A Canadian citizen has been ordered to pay Facebook USD873m in damages after spamming members of the social network.
A Californian judge says Adam Guerbuez and his company, Atlantis Blue Capital, must pay USD436.2m in statutory damages and another USD436.2m in aggravated statutory damages for sending 4m spam messages to Facebook users.
Facebook began legal proceedings in August, claiming Guerbuez had obtained the passwords of its members and was bombarding them with millions of "sleazy" emails about sexual products and drugs. He allegedly stole users' data with phishing messages, and then used botnets to spam their Facebook pages with messages that seemed to come from friends.
The network's head of security, Max Kelly, says that although he does not expect Guerbuez to honour the judgement, the case "represents a powerful deterrent to anyone and everyone who would seek to abuse Facebook and its users".
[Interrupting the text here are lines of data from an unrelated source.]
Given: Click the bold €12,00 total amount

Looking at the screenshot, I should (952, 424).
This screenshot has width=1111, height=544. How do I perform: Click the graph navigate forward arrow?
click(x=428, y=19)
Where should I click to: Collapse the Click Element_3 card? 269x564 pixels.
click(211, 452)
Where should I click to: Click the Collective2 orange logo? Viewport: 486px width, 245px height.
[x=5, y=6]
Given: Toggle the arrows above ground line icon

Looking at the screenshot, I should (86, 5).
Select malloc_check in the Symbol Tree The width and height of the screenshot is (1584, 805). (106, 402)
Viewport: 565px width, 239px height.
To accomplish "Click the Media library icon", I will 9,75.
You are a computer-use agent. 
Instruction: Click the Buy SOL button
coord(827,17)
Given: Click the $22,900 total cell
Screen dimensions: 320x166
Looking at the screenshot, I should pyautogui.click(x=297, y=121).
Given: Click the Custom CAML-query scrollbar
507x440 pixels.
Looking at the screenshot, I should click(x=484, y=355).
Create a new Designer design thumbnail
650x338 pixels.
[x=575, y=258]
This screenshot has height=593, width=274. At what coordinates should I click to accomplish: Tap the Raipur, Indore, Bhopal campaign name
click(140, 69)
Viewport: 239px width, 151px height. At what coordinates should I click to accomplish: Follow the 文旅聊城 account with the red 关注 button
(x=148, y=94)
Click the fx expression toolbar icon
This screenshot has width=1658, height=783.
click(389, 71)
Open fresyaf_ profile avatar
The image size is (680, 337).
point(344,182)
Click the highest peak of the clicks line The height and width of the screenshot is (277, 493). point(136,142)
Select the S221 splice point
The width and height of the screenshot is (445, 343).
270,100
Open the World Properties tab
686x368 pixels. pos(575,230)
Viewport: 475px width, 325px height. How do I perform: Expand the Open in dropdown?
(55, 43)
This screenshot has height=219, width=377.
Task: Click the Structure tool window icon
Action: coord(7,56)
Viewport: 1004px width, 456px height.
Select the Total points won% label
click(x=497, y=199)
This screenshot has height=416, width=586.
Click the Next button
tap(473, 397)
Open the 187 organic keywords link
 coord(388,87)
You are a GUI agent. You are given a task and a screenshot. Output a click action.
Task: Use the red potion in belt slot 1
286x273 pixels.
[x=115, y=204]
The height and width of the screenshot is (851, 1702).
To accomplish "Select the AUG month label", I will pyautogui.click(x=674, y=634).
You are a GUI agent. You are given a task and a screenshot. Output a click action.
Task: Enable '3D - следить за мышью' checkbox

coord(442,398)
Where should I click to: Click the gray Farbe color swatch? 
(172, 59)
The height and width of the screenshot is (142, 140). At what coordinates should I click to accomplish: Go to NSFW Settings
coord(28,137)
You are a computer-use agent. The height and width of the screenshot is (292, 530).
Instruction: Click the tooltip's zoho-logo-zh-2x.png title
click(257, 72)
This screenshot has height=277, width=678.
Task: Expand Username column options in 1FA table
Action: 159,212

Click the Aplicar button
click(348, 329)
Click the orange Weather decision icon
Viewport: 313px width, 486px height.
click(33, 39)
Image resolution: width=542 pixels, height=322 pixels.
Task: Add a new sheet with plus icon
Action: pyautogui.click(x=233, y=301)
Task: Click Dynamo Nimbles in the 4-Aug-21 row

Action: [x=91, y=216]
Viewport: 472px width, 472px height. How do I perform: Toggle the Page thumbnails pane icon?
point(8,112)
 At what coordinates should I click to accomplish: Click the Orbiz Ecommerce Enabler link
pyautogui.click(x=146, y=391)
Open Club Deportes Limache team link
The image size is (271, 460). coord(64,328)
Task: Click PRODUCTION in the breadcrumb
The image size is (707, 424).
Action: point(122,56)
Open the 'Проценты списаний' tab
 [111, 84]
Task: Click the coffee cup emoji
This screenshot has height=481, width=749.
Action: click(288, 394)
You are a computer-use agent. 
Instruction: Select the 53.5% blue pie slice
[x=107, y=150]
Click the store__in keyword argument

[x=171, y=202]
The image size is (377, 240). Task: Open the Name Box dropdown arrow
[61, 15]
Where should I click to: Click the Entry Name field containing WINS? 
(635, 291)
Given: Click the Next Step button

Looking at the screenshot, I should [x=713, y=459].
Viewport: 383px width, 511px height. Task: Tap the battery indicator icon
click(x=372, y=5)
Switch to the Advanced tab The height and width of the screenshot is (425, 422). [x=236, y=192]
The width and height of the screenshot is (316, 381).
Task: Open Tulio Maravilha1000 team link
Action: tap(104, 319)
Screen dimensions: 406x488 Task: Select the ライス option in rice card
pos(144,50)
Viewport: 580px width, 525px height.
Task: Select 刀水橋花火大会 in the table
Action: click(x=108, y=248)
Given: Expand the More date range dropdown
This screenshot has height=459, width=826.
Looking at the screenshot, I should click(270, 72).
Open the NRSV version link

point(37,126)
The case marks the largest award to date under the 2003 Controlling the Assault of Non-Solicited Pornography and Marketing Act, which outlaws false or misleading information in the subject or header sections of marketing emails.
Although the law was designed for emails, a MySpace case earlier this year set the precedent for extending the law to social networks. In May, MySpace won USD234m from two of the internet's leading spammers, Sanford Wallace and Walter Rines.
In August, Facebook announced plans to step up its anti-spam filters. The firm said it would create tools that can delete spam messages from accounts and block URLs that direct people to spam websites.
"We will continue to invest in this area by improving our technical safeguards and devoting significant resources to finding, exposing and prosecuting the sources of spam attacks," says Kelly.